[Start of Attachment]

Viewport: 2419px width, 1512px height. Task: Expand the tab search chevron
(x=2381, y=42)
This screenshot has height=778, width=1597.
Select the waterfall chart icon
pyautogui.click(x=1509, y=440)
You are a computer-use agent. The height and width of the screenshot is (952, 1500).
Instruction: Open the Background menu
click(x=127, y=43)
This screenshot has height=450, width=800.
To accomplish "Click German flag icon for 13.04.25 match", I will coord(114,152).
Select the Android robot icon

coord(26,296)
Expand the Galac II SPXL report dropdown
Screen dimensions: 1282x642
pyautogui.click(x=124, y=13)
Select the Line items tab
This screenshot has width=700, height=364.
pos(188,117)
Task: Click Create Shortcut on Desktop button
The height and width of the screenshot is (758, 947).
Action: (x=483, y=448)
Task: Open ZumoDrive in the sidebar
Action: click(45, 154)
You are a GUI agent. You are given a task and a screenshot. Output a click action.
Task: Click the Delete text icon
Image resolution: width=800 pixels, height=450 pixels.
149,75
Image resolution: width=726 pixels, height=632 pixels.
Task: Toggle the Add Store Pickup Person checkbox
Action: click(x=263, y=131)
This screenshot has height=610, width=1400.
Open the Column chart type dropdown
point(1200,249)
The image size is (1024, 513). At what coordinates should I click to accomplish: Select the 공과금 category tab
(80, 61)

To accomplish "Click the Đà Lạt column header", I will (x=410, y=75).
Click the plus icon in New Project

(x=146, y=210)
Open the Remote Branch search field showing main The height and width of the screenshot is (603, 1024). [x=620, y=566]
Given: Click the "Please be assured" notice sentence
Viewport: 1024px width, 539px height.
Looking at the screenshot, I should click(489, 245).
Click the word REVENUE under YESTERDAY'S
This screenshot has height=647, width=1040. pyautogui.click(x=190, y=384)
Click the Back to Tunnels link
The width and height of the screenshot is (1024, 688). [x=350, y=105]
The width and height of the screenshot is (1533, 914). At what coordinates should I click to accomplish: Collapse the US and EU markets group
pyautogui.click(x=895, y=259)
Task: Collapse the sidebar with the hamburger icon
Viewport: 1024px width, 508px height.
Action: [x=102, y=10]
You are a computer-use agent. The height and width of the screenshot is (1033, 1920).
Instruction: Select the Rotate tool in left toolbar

[End of Attachment]

**WHAT YOU WILL DO**
For this exercise, output all the data exactly as shown above.

**ANSWER TO THE PROBLEM**
Viewport: 2419px width, 1512px height. Task: Expand the tab search chevron
(x=2381, y=42)
This screenshot has height=778, width=1597.
Select the waterfall chart icon
pyautogui.click(x=1509, y=440)
You are a computer-use agent. The height and width of the screenshot is (952, 1500).
Instruction: Open the Background menu
click(x=127, y=43)
This screenshot has height=450, width=800.
To accomplish "Click German flag icon for 13.04.25 match", I will coord(114,152).
Select the Android robot icon

coord(26,296)
Expand the Galac II SPXL report dropdown
Screen dimensions: 1282x642
pyautogui.click(x=124, y=13)
Select the Line items tab
This screenshot has width=700, height=364.
pos(188,117)
Task: Click Create Shortcut on Desktop button
The height and width of the screenshot is (758, 947).
Action: (x=483, y=448)
Task: Open ZumoDrive in the sidebar
Action: click(45, 154)
You are a GUI agent. You are given a task and a screenshot. Output a click action.
Task: Click the Delete text icon
Image resolution: width=800 pixels, height=450 pixels.
149,75
Image resolution: width=726 pixels, height=632 pixels.
Task: Toggle the Add Store Pickup Person checkbox
Action: click(x=263, y=131)
This screenshot has height=610, width=1400.
Open the Column chart type dropdown
point(1200,249)
The image size is (1024, 513). At what coordinates should I click to accomplish: Select the 공과금 category tab
(80, 61)

To accomplish "Click the Đà Lạt column header", I will (x=410, y=75).
Click the plus icon in New Project

(x=146, y=210)
Open the Remote Branch search field showing main The height and width of the screenshot is (603, 1024). [x=620, y=566]
Given: Click the "Please be assured" notice sentence
Viewport: 1024px width, 539px height.
Looking at the screenshot, I should click(489, 245).
Click the word REVENUE under YESTERDAY'S
This screenshot has height=647, width=1040. pyautogui.click(x=190, y=384)
Click the Back to Tunnels link
The width and height of the screenshot is (1024, 688). [x=350, y=105]
The width and height of the screenshot is (1533, 914). At what coordinates should I click to accomplish: Collapse the US and EU markets group
pyautogui.click(x=895, y=259)
Task: Collapse the sidebar with the hamburger icon
Viewport: 1024px width, 508px height.
Action: [x=102, y=10]
You are a computer-use agent. The height and width of the screenshot is (1033, 1920).
Instruction: Select the Rotate tool in left toolbar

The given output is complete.